= Albert Mahomet =

Signed photo of Albert Mahomet

Albert John Mahomet (29 April 1858 – 6 August 1933) was a British photographer, teacher, and Methodist preacher.

Born to a lascar seaman father from India and English mother, He has been described as possibly the first British Indian photographer. Mahomet left documentation of his life and of the life of the poor in London's East End in his book From Street Arab to Pastor.

== Early life ==
Mahomet was born in Limehouse, East London, and grew up in poverty for much of his childhood. After being abandoned by his father (who had died while on a ship returning to India), his family fell into yet deeper poverty. His mother took to drink and was arrested for brawling in the street. Subsequently, he was placed in the Limehouse Workhouse, but was later sent to Norfolk and then Thursford Union Workhouse. Under the Poor Law, the authorities of the child's mother’s place of origin were responsible for them.

Mahomet was eventually saved from the workhouse by his uncle, William Jenkerson, and taken to live in Wells. In Wells he worked first as a domestic servant then for a doctor who later dismissed him for trading in the surgery. He then worked for a farmer called Samuel Gooch. Gooch was Superintendent of the Wesleyan Sunday school. It may be that Gooch’s influence contributed to the changing course of Albert’s life in the following years.

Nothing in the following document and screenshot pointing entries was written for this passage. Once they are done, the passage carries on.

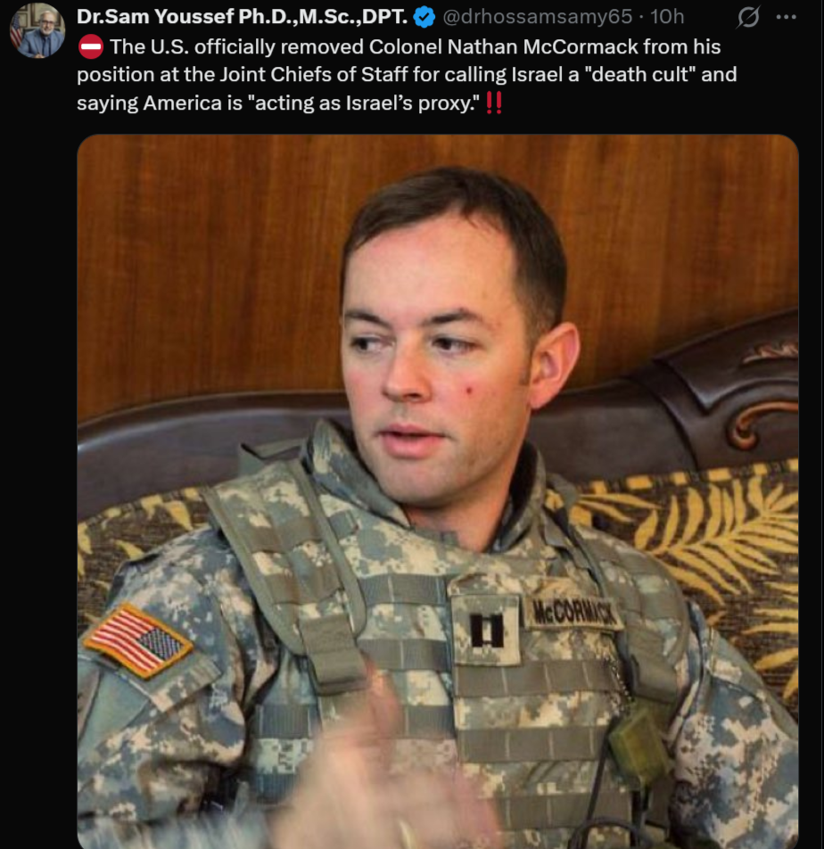Open the @drhossamsamy65 handle link
824x849 pixels.
[537, 17]
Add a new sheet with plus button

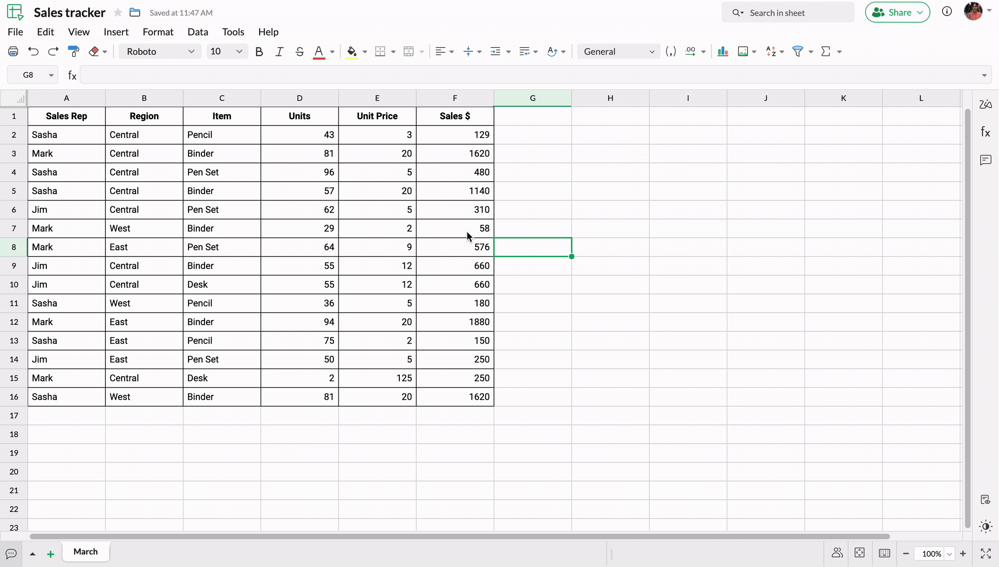[50, 554]
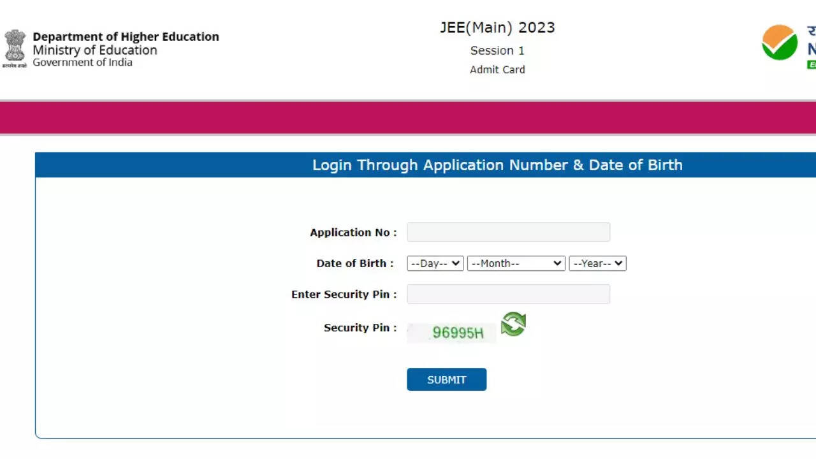Select the JEE(Main) 2023 title

pyautogui.click(x=497, y=27)
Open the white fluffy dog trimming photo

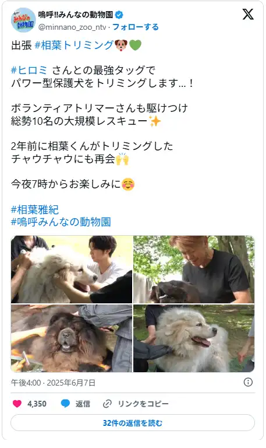click(x=72, y=269)
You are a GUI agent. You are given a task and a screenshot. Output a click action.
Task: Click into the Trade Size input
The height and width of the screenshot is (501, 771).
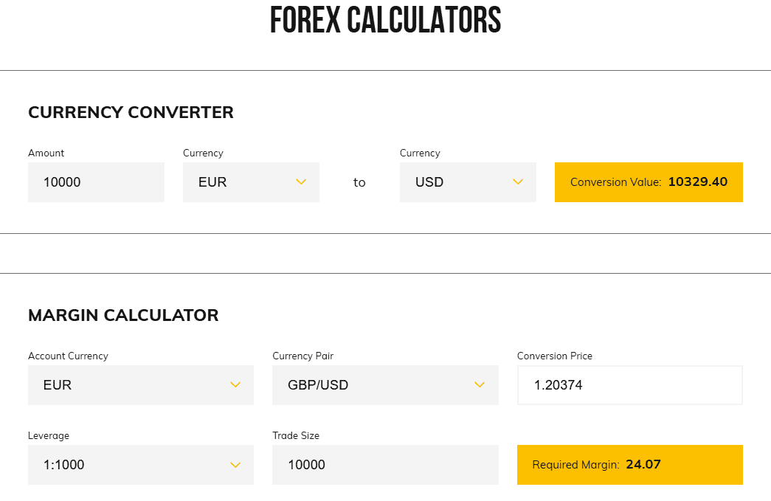(384, 465)
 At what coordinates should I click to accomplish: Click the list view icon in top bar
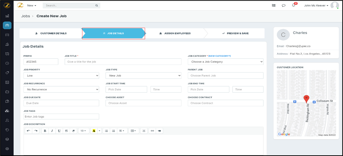[x=274, y=6]
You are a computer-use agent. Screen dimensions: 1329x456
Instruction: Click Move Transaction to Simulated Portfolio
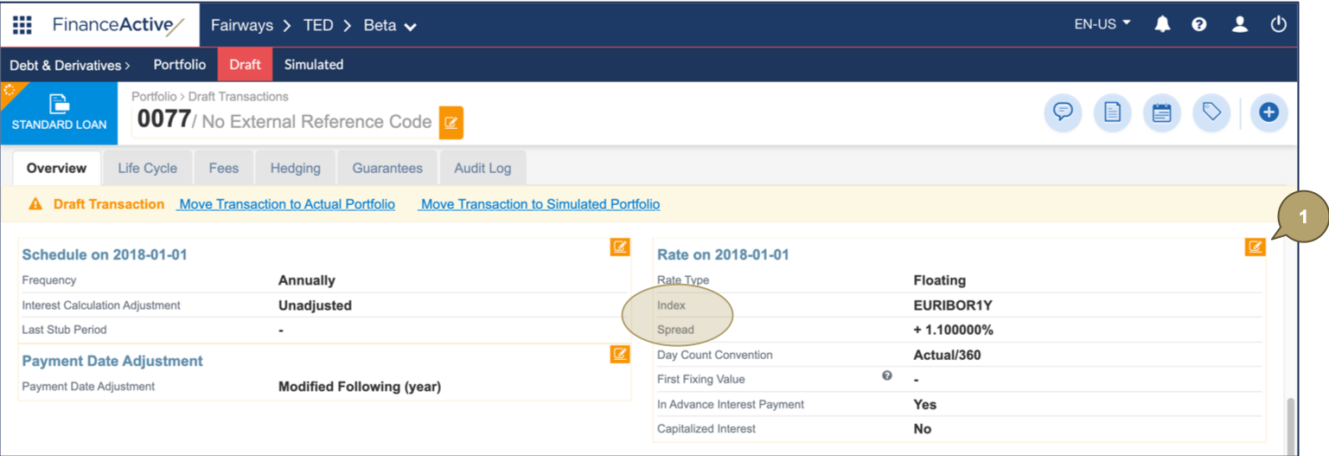[540, 204]
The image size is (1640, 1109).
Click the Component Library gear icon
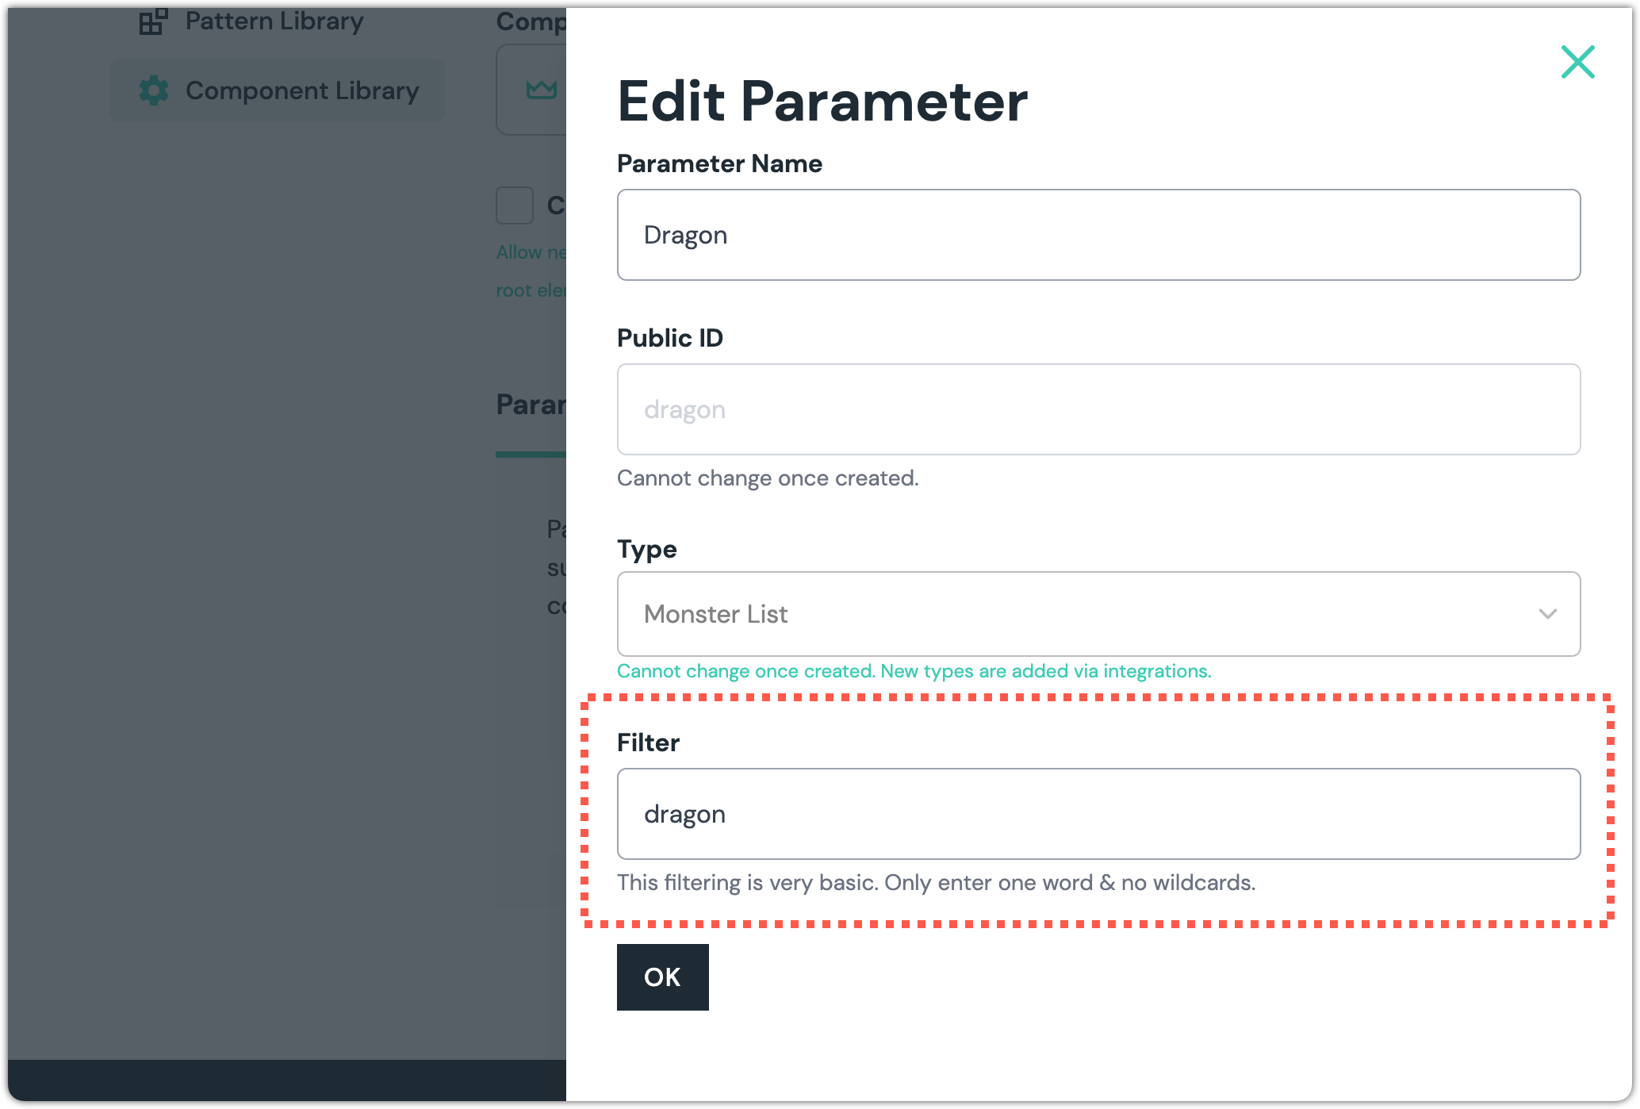coord(154,90)
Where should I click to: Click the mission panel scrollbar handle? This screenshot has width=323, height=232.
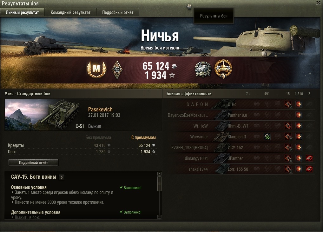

== Becoming a pastor and photography work ==
As a young man, Mahomet moved to Lincoln, where he worked for a blacksmith, as well as a Methodist Sunday school teacher, a lay preacher and a temperance campaigner. He went on to tour the country as a preacher, and it was during this period that he met a fellow-evangelist Christian, Paulina Gill, whom he married in December 1881.

In around 1890, Mahomet returned to Norfolk and spent about three years acting as pastor to the Yarmouth fishing community. In 1893 he and his wife, Paulina, moved back to Wells, where he continued to preach, but where he became interested in photography. He opened a studio in Wells on Freeman Street and possibly several other places. His output included both portraits and local scenes. His memoir was written in the early part of his time in Wells, but he did not write of his photography work.

In later life, Mahomet moved to Leeds where he opened another studio in 1906.